Given exercise: Count the lines in the listing below that contain the string "Pick", matching case exactly, and reply with the number alone.

Source material:
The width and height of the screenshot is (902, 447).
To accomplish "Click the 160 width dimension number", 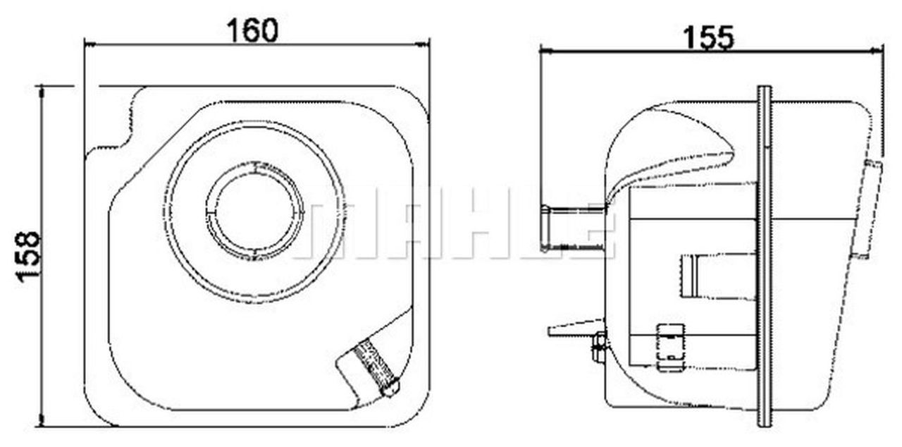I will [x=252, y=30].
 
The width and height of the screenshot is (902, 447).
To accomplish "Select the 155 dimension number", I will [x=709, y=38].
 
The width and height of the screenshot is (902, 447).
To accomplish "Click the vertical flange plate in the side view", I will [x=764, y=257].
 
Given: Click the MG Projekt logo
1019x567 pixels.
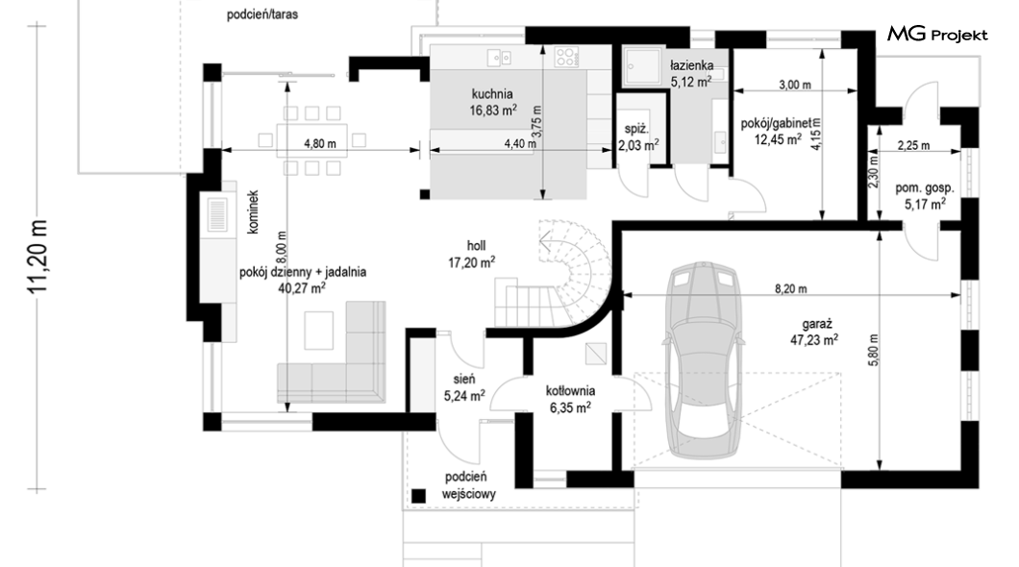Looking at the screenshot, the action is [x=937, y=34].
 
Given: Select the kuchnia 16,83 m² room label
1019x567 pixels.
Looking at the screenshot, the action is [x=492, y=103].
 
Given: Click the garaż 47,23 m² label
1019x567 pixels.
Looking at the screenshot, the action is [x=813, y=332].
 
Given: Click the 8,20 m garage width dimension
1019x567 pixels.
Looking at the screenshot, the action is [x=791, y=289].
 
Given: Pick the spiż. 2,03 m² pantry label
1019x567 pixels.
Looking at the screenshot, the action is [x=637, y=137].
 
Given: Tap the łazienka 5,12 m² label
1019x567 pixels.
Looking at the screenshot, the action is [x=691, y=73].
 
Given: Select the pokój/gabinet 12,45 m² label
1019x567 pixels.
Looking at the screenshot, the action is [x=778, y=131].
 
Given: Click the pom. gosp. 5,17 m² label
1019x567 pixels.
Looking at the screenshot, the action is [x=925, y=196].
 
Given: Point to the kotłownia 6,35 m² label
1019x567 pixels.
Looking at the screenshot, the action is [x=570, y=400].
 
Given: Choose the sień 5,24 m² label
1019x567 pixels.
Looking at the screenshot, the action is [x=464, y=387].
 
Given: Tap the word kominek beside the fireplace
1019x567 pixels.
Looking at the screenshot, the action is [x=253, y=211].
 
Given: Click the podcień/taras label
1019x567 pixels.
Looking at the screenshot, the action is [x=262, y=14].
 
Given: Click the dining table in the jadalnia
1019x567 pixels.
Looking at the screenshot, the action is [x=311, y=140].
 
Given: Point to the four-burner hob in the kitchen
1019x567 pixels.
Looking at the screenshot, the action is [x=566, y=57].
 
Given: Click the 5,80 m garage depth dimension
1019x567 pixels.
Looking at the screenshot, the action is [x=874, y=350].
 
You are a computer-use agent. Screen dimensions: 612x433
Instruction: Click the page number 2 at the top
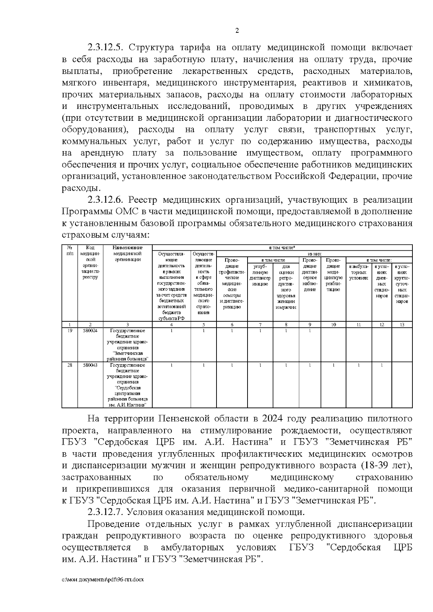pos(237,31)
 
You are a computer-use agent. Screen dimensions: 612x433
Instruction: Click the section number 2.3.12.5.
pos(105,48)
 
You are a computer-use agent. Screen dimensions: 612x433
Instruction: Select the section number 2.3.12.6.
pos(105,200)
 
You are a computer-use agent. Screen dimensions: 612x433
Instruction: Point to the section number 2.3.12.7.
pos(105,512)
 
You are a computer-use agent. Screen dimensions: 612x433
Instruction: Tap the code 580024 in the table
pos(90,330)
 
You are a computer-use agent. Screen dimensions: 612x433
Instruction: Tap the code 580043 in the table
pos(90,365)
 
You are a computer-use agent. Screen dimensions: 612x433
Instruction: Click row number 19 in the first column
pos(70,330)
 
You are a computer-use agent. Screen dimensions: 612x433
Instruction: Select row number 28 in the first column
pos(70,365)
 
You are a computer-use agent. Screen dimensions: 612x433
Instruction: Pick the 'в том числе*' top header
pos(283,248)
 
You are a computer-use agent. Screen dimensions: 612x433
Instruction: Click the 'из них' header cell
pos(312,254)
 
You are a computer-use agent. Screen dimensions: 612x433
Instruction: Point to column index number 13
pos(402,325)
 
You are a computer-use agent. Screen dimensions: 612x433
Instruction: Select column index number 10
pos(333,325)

The completed task: 2